Bio-Tensgrity

what it is and why it matters

 

Continuous Tension Around Localized Compression

The Vitruvian Man is a drawing made by the Italian polymath Leonardo da Vinci in about 1490. It is accompanied by notes based on the work of the Roman architect Vitruvius.

The great Renasissance master, Leonardo, saught to create a geometrical ideal for the human body with his “Vitruvian Man,” originally known as Le proporzioni del corpo umano secondo Vitruvio.

Our modern understanding of this “ideal” might be best described geometrically as a balance between tension and integrity. Hence the term, tensegrity.

Our fascial system is also known as the organ of form which means that it acts like an anti-gravity tissue, resisting forces (gravity) through integrated tension—often referred to as tensegrity.

Because our muscles and fascia are deeply intertwined many muscles actually attach to or originate off of our fascia.

This means that as we contract our muscles, we create tension throughout our fascial system.

Macrotensegrity: how the body manages the balance between tension and compression

From Thomas Myer’s book, Anatomy Trains: “There are two ways to support something in this physical universe – via tension or compression; brace it up or hang it up. No structure is utterly based on one or the other; all structures mix and match these two forces in varying ways at different times.”

In the case of the human body, it is simultaneously “simpler and also more complex: our myofasciae provide a continuous network of restricting but adjustable tension around the individual bones and cartilage as well as the incompressible fluid balloons of organs and muscles, which push out against this restricting tensile membrane.”

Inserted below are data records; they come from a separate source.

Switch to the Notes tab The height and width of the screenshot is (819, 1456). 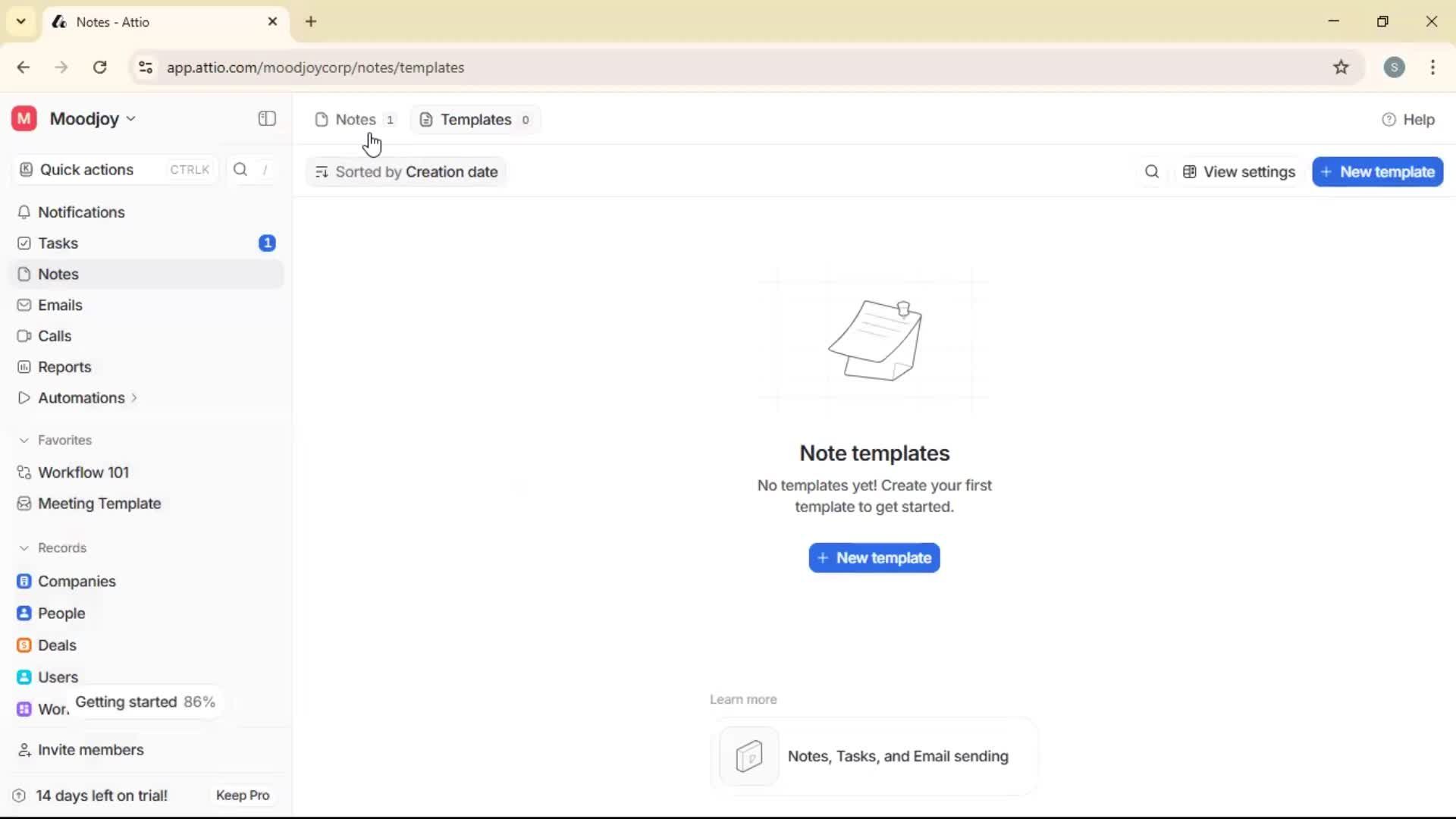tap(356, 119)
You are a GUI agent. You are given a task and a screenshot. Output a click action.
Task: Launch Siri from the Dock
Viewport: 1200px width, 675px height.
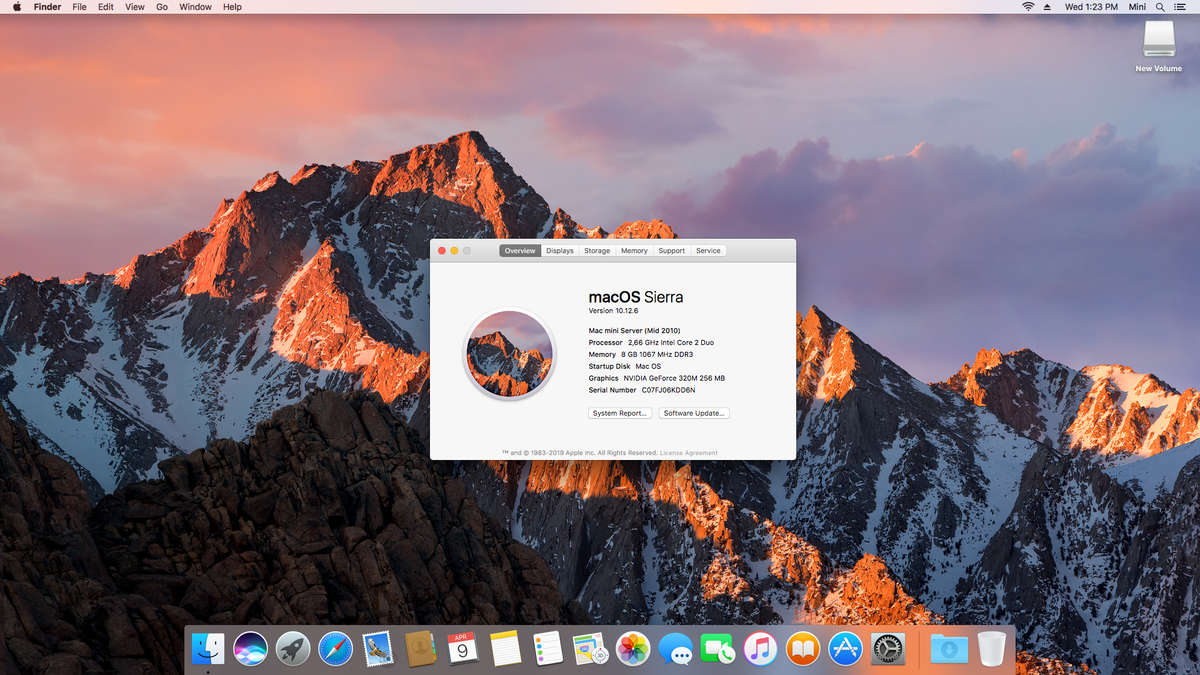[249, 649]
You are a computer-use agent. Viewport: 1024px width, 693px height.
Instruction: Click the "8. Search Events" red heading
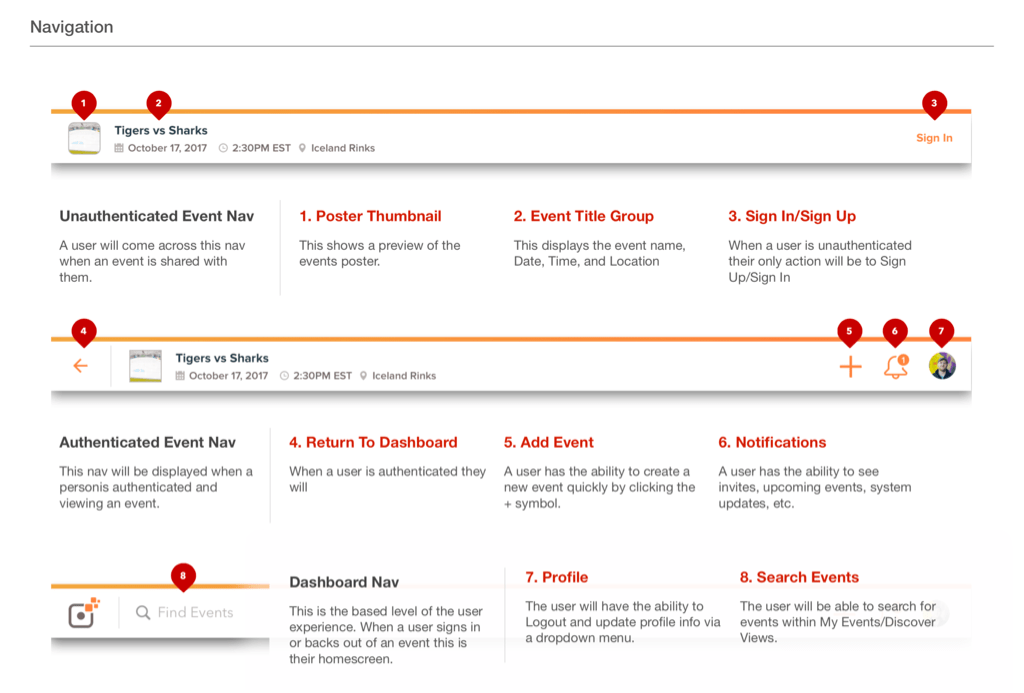pos(799,577)
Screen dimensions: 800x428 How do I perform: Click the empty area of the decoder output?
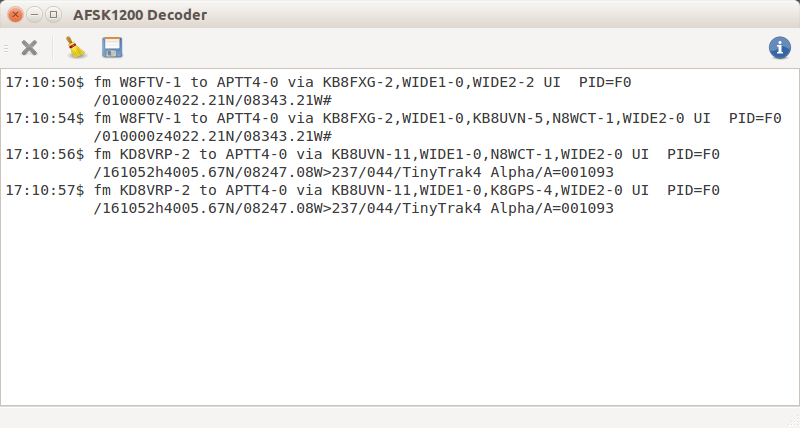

In the video below, I share a biotensegrity tetrehedron I put together to demonstrate how our bodies truly function, and thus why it’s so important to integrate and train in a holistic way…

The take-home message is: We aren’t an individual body part. We’re holistic organisms and should train with this in mind.

Consider every part of your body as being part of a whole. Train with this in mind: holistically.